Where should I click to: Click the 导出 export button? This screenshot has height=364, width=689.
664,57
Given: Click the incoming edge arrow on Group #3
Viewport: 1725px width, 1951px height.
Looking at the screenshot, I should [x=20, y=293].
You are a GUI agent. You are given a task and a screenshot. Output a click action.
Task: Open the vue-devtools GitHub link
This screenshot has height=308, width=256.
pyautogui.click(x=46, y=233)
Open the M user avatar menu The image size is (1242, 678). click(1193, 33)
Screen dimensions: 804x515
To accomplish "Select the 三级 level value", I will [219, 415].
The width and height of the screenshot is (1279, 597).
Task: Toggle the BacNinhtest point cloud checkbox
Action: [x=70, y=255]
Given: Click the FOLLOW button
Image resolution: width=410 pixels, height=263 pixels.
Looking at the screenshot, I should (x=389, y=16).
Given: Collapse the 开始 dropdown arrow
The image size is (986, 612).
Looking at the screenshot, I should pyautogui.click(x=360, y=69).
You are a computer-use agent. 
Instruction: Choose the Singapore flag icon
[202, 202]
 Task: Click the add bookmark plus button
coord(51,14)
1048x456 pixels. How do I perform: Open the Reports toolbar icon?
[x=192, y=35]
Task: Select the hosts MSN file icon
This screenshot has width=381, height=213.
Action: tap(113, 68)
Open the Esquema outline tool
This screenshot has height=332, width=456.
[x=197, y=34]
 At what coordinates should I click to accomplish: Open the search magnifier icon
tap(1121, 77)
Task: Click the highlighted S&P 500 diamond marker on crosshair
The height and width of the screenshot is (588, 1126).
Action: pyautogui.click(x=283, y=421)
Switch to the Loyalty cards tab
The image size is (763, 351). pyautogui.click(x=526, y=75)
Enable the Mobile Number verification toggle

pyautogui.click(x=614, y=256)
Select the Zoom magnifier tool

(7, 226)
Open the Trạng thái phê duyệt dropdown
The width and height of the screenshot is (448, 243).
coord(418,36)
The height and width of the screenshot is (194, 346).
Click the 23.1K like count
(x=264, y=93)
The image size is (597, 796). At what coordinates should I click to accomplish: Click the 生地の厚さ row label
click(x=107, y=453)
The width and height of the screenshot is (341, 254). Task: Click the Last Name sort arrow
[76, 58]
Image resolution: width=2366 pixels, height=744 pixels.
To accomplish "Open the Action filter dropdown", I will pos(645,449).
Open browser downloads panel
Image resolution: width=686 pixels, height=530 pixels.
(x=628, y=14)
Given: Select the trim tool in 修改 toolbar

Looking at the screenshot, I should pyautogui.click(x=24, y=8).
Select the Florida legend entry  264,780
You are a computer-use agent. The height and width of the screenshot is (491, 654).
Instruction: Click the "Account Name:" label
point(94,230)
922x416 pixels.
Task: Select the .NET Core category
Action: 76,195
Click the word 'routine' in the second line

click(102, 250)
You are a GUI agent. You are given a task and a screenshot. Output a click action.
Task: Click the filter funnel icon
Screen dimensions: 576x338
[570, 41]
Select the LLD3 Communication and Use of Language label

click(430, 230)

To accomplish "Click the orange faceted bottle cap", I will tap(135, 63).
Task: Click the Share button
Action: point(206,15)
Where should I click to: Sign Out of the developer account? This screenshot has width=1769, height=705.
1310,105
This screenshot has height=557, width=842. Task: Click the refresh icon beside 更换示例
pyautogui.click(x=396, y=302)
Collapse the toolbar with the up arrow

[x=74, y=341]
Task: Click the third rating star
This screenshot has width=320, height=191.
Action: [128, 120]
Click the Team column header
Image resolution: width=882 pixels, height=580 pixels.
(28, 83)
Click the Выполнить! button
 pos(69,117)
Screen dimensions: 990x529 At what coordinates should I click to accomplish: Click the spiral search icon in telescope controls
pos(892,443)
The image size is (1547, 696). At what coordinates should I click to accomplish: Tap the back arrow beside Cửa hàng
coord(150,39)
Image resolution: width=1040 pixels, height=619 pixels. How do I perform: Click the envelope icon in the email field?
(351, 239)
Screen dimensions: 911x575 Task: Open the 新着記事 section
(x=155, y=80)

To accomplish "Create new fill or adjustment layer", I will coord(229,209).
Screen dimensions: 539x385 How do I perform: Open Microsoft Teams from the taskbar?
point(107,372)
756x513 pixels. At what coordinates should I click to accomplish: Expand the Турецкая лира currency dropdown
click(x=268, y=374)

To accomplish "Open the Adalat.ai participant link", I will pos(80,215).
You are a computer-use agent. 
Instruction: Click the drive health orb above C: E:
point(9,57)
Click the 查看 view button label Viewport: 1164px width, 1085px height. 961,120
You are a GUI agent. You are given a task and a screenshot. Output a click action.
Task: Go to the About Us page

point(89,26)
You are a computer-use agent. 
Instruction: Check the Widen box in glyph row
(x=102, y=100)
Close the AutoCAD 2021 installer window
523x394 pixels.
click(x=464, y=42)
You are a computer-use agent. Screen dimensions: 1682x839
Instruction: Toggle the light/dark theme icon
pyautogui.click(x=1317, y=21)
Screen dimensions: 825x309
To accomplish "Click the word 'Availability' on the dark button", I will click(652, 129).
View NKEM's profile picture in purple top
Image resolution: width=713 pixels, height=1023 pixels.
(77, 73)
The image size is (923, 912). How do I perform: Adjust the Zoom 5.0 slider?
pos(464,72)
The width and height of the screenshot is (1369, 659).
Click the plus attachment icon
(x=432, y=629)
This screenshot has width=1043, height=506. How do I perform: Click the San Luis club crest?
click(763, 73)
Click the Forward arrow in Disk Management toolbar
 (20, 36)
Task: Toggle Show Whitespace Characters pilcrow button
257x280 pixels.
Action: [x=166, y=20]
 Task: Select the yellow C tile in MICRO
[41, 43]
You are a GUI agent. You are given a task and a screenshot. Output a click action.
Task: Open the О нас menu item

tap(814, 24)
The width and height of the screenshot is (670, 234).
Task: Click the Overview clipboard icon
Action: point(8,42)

WORK INSTRUCTION: When you answer, output each line of the data exactly as given, from its first line up to and including the one with "Screen dimensions: 804x515".

RESULT OF THE TASK:
Where should I click to: Click the 导出 export button? This screenshot has height=364, width=689.
664,57
Given: Click the incoming edge arrow on Group #3
Viewport: 1725px width, 1951px height.
Looking at the screenshot, I should [x=20, y=293].
You are a GUI agent. You are given a task and a screenshot. Output a click action.
Task: Open the vue-devtools GitHub link
This screenshot has height=308, width=256.
pyautogui.click(x=46, y=233)
Open the M user avatar menu The image size is (1242, 678). click(1193, 33)
Screen dimensions: 804x515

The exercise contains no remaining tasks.